The Times initially reported that Duffy left on December 1 and Muser on December 18, but Muser was actually fired December 1 and Duffy left earlier this week. Eater Chicago reports that kitchen staff walked out on Tuesday and that reservations were canceled the day of, while the Times updated its story to add that after its story was published some staff arrived to find out they were no longer employed. Duffy and Muser were synonymous with the fine-dining restaurant, but didn’t have any ownership stake. They reportedly had a contract dispute with owner Michael Olszewski, the real-estate investor who was the money behind it. Journalist Kevin Pang tells the Times that Duffy and Muser had tried but ultimately failed to buy the restaurant, saying, “My sense was until they were their own bosses, they were stuck idling in neutral.” Through a spokesperson, Duffy and Muser confirmed that they explored buying the restaurant and that they felt it hampered their vision for the business. In a statement to the Chicago Sun-Times, Olszweski says that he will open a new restaurant in the space.

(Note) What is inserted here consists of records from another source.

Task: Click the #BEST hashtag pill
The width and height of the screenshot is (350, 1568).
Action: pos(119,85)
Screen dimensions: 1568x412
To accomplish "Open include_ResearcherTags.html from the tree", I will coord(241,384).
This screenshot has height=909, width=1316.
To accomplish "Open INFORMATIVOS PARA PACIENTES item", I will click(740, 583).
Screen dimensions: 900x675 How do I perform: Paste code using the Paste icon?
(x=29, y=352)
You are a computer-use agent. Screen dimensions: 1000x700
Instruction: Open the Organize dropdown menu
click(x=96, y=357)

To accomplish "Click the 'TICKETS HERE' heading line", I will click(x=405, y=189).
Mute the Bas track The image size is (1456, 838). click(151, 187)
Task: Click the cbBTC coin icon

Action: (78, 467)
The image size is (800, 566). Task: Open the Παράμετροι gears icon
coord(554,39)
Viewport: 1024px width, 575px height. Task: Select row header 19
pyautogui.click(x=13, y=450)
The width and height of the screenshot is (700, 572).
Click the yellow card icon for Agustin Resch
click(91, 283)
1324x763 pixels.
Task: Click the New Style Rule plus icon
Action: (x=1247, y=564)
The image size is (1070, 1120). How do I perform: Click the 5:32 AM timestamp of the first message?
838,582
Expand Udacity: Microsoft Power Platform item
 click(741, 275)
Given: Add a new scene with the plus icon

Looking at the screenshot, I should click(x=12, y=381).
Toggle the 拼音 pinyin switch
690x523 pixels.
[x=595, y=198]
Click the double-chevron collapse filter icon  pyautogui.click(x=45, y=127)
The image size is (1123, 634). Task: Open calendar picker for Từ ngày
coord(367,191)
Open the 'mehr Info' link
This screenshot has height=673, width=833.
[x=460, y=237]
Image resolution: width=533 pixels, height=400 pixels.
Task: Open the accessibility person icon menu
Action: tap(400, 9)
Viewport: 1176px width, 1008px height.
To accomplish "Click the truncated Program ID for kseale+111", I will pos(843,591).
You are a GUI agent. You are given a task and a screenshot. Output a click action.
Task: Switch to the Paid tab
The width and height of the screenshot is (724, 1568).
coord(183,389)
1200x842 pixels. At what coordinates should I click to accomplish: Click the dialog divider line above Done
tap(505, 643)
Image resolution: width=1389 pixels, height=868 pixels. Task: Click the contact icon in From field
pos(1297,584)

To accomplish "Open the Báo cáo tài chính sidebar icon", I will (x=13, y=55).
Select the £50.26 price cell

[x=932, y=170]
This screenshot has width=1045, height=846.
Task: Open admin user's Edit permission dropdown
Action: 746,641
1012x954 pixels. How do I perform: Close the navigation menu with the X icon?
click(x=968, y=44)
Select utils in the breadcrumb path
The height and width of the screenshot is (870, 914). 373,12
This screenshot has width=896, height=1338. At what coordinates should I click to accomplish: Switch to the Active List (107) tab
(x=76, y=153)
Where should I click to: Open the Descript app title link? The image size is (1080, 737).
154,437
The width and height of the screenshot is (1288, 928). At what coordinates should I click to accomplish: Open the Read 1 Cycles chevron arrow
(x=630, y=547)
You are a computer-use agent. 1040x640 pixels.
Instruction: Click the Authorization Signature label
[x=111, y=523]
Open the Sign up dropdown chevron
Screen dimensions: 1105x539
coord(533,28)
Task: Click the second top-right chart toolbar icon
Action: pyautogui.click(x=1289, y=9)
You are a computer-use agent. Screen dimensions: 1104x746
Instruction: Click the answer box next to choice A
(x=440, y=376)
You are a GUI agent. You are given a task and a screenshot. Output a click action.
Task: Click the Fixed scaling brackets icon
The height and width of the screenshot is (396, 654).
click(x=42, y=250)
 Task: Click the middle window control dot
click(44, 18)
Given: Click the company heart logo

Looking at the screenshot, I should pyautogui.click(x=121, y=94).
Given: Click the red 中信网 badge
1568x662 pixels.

Grace and its chef were the subject of a documentary made by Pang, For Grace, which offered a look at Grace’s opening in 2012 and Duffy’s difficult childhood, during which his father killed himself and his mother in a murder-suicide. It does not sound like it’s over for Duffy and Muser as a pair, though. In a statement provided to the Times, the two said that “as this chapter ends, another begins,” and that they would be spending time with their families as they work on their “next project.”

This post has been updated with more information about the restaurant’s closing.